No significant circularity in derivation chain

full rationale

The paper simulates domain-wall pinning conductances separately via micromagnetic modeling of notched HM/FM tracks under 10 ns pulses, then reports ANN accuracies obtained from independent standard training of float32 weights on MNIST/Fashion-MNIST followed by generic quantization to discrete levels. No equation, fitted parameter, or self-citation reduces any reported accuracy or weight value to a quantity defined by the same device data; the conductances are proposed as weights but the numerical results test conventional quantization as a test-bed rather than device-derived levels, leaving the derivation self-contained.

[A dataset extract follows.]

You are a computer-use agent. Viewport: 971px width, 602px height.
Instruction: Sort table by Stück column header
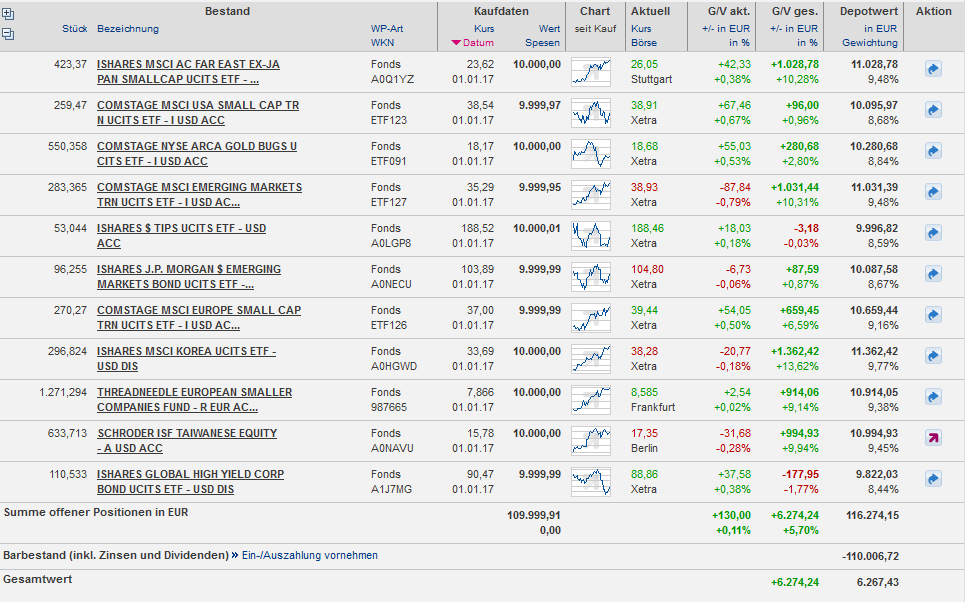[x=75, y=29]
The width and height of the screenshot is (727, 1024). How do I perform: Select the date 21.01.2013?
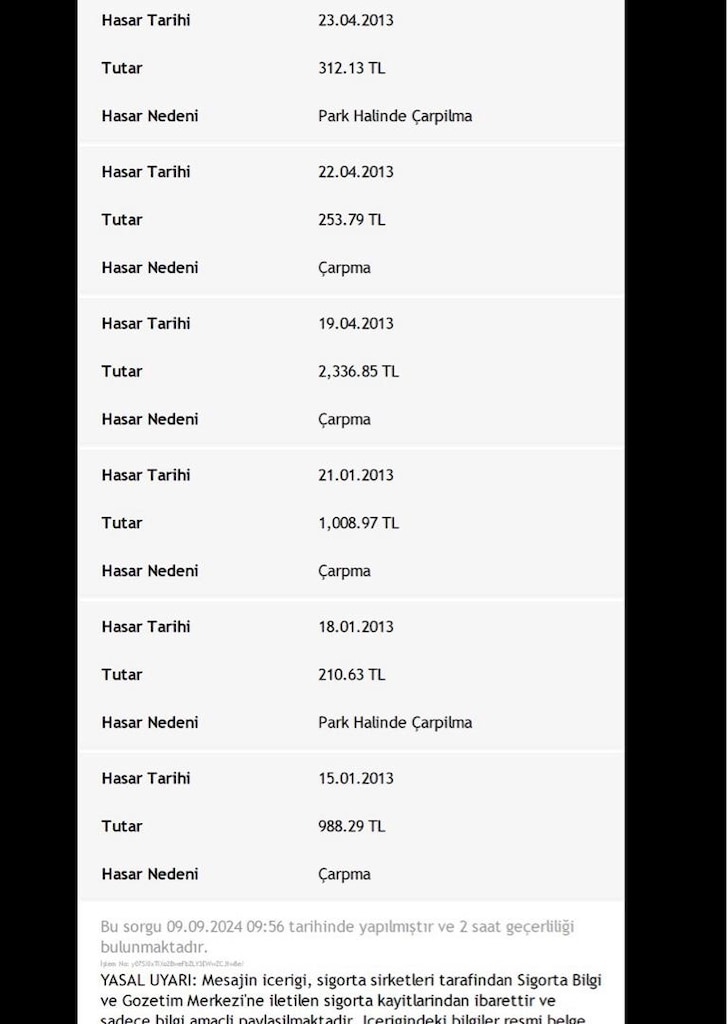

Axiom & Free-Parameter Ledger

1 free parameters · 1 axioms · 0 invented entities

The central claim rests on standard micromagnetic assumptions for domain-wall motion under spin-orbit torque plus the modeling choice that notch pinning produces stable, discrete conductance levels usable as weights.

free parameters (1)
  • current pulse duration and density
    3 ns and 10 ns pulses with varying densities chosen to achieve ReLU-like motion and pinning steps.
axioms (1)
  • domain assumption Domain wall velocity and pinning behavior follow the standard Landau-Lifshitz-Gilbert equation with spin-orbit torque term
    Invoked to justify the simulated neuron and synapse responses.